Cancer Causes & Control 2020 April 30 [Link]
Afshar N, English DR, Chamberlain JA, Blakely T, Thursfield V, Farrugia H, Giles GG, Milne RL
Cancer survival is generally lower for rural compared with urban residents, but findings have been inconsistent. We aimed to assess inequalities in cancer survival by remoteness of residence in Victoria, Australia.
Incident cancer cases diagnosed in 2001-2015 with 30 cancer types (n = 331,302) were identified through the Victorian Cancer Registry and followed to the end of 2015 through death registries. Five-year net survival was estimated using the Pohar-Perme method and differences assessed by excess mortality rate ratios (EMRRs) using Poisson regression, adjusting for sex, age and year of diagnosis. EMRRs adjusted for socio-economic disadvantage were also estimated.

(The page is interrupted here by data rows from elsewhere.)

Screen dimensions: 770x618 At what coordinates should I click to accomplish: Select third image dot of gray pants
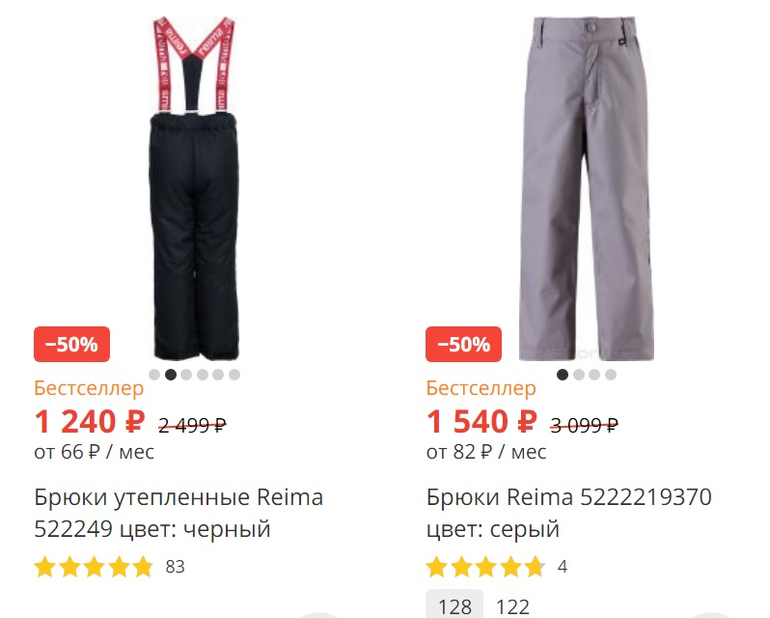coord(594,375)
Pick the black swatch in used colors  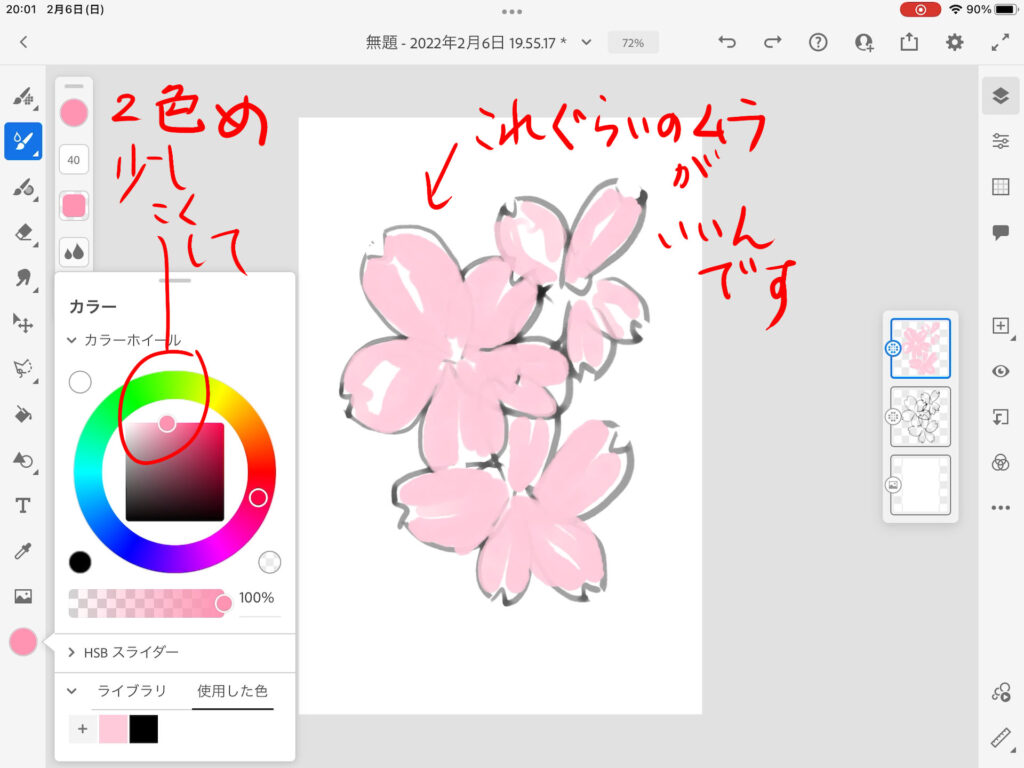click(143, 729)

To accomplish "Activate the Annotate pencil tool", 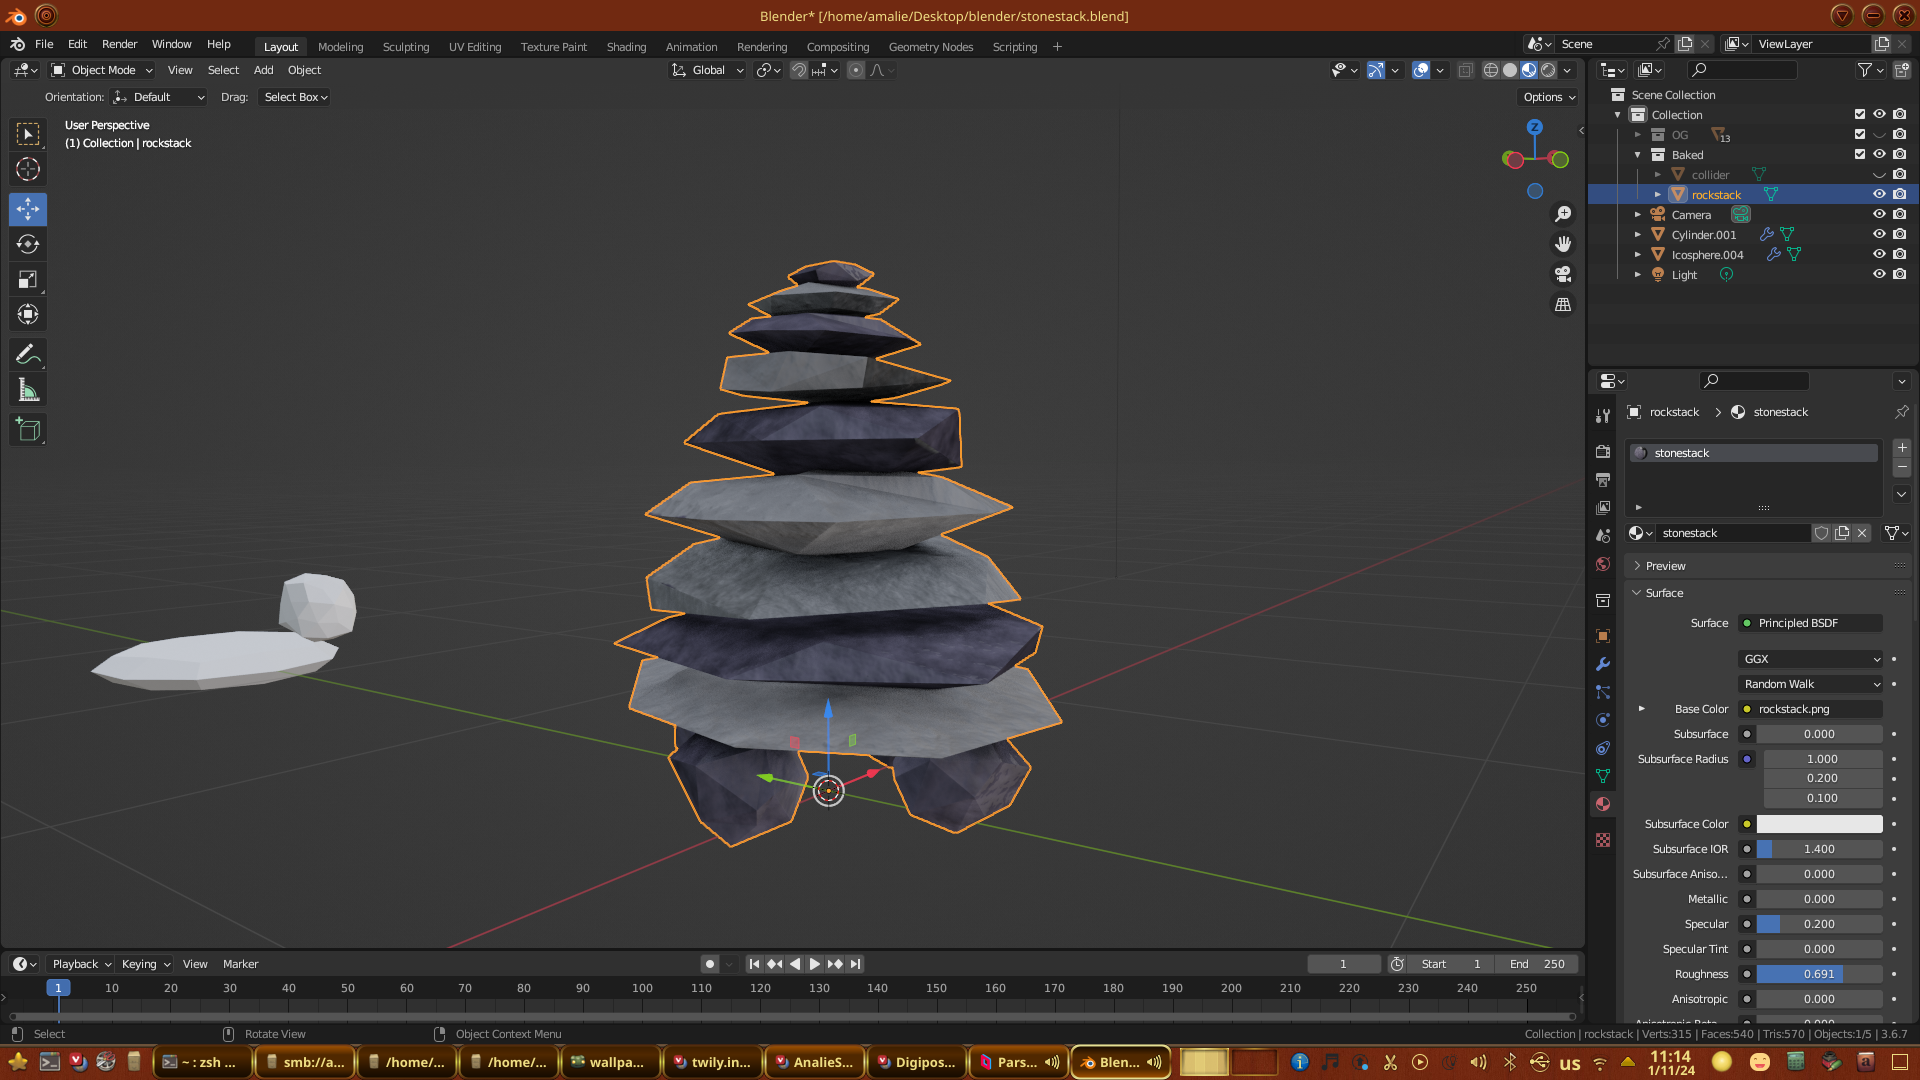I will [x=28, y=355].
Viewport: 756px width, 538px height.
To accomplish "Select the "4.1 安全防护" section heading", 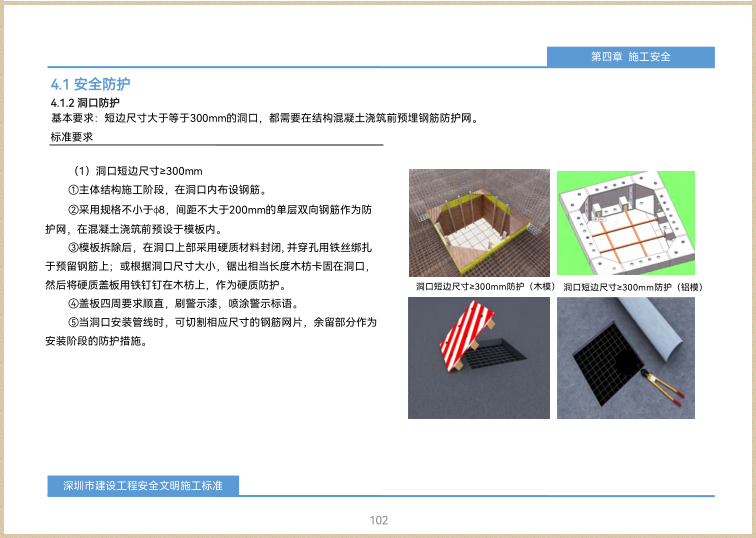I will pyautogui.click(x=90, y=84).
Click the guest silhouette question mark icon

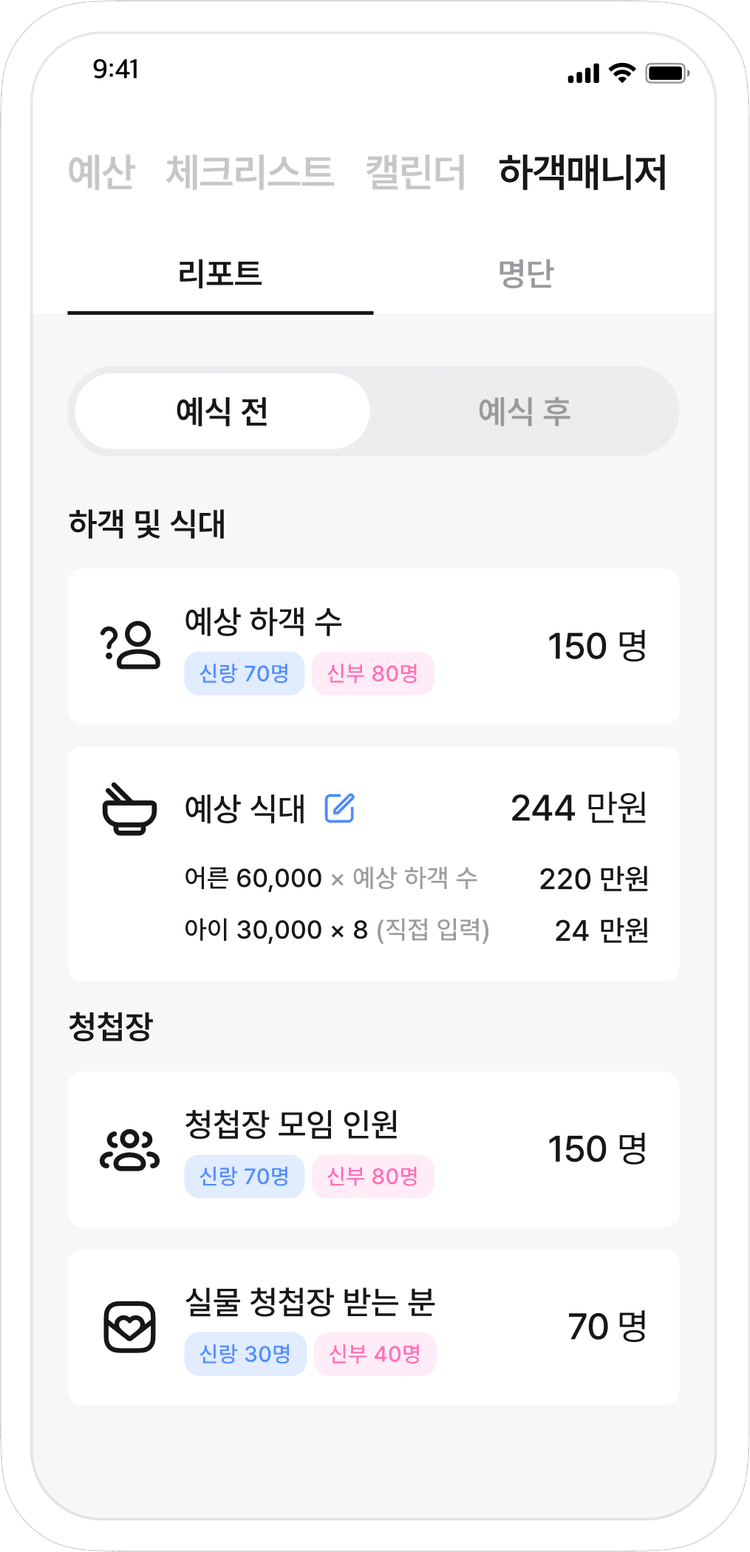pos(130,646)
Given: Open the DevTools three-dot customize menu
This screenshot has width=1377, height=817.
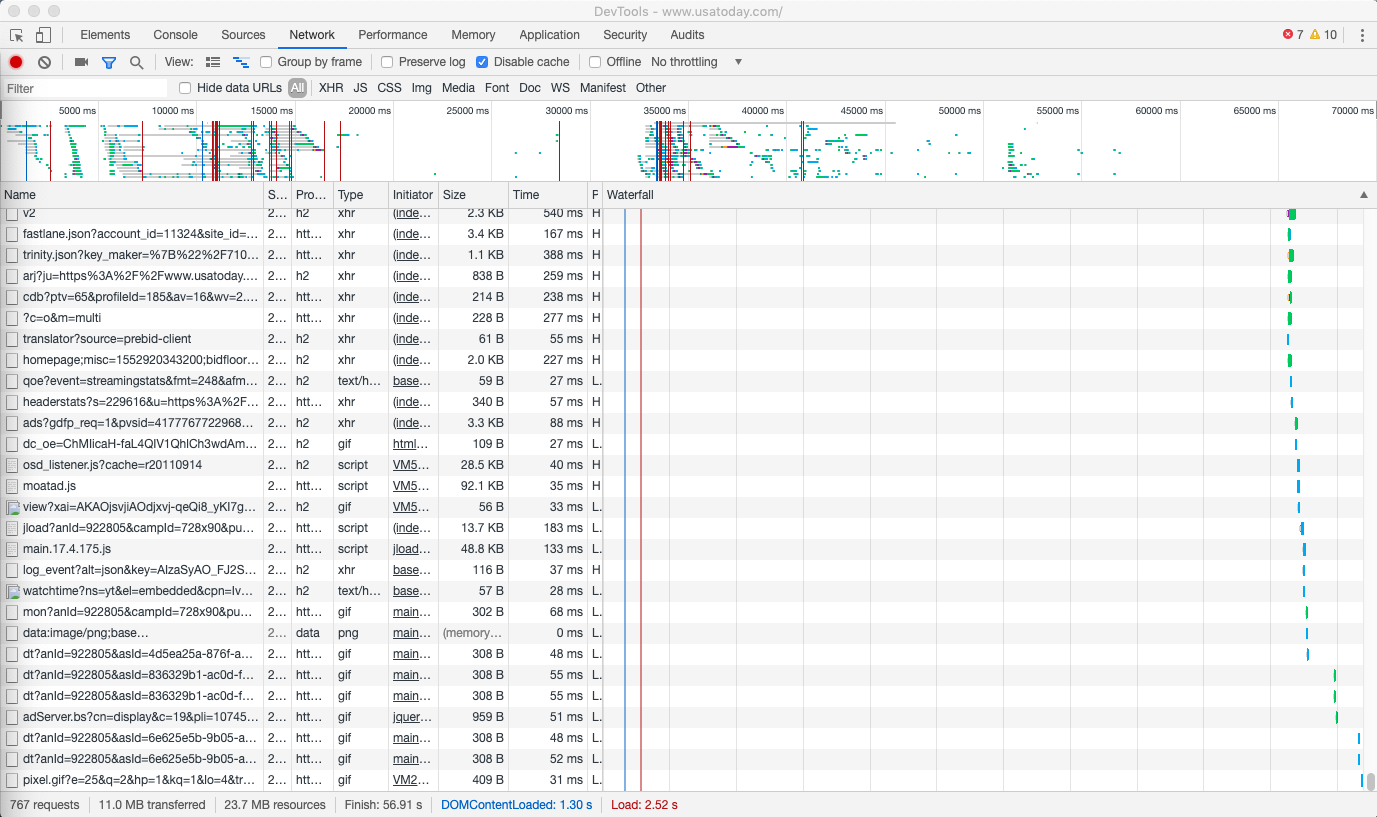Looking at the screenshot, I should click(1362, 35).
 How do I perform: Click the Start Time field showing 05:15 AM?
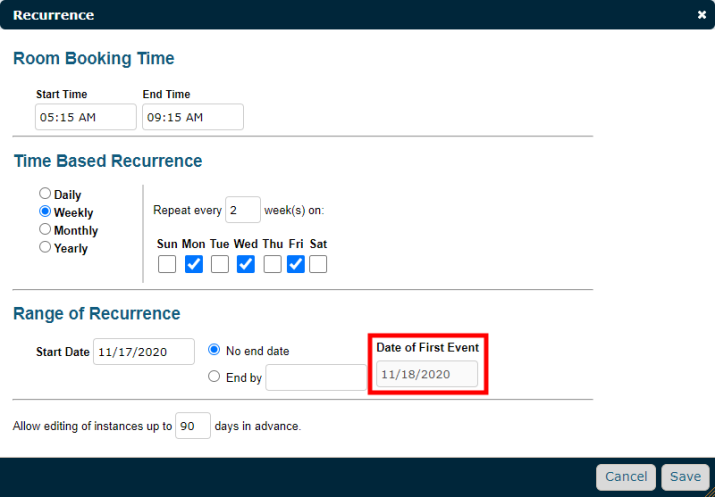[x=86, y=117]
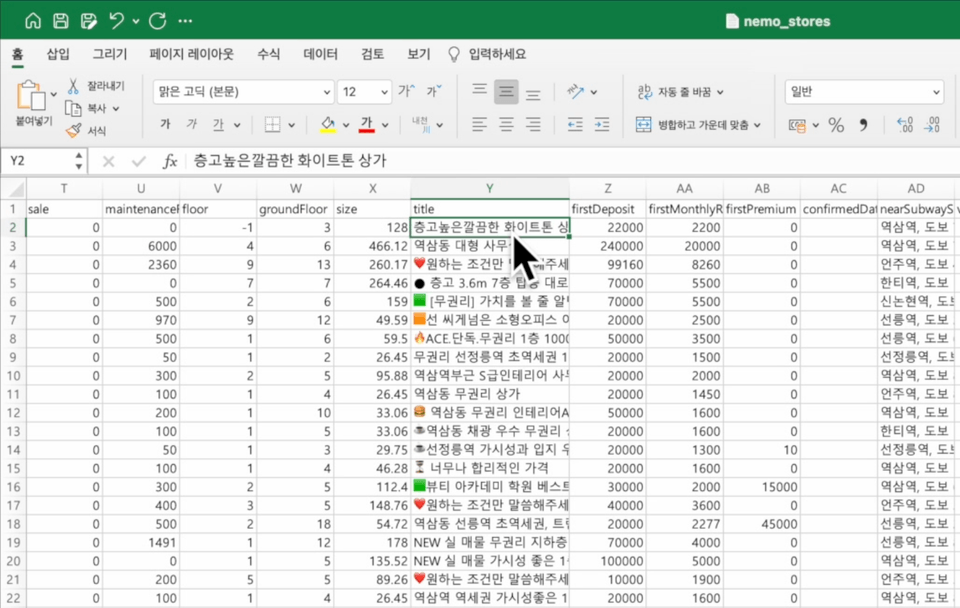
Task: Apply yellow fill color paint bucket
Action: [327, 125]
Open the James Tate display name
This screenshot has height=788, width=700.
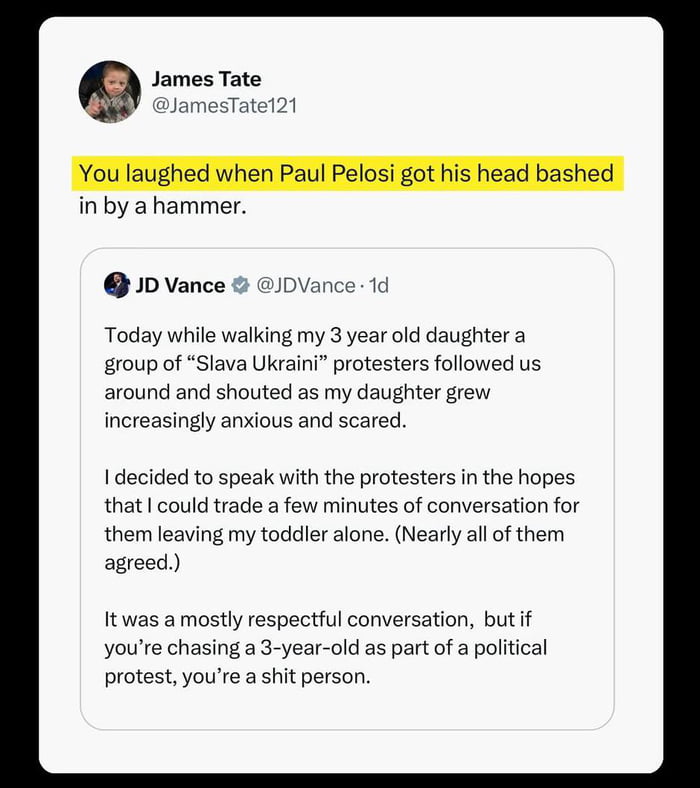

People living outside major cities had lower survival for 11 cancers: esophagus, stomach, colorectum, liver, gallbladder/biliary tract, pancreas, lung, connective/soft tissue, ovary, prostate, kidney. No differences in survival were found for cancers of uterus, small intestine and mesothelioma. After adjusting for socio-economic disadvantage, the observed differences in survival decreased for most cancers and disappeared for colorectal cancer, but they remained largely unchanged for cancers of esophagus, stomach, liver, pancreas, lung, connective/soft tissue, ovary and kidney.
People with cancer residing outside major cities had lower survival from some cancers, which is partly due to the greater socio-economic disadvantage of rural residents.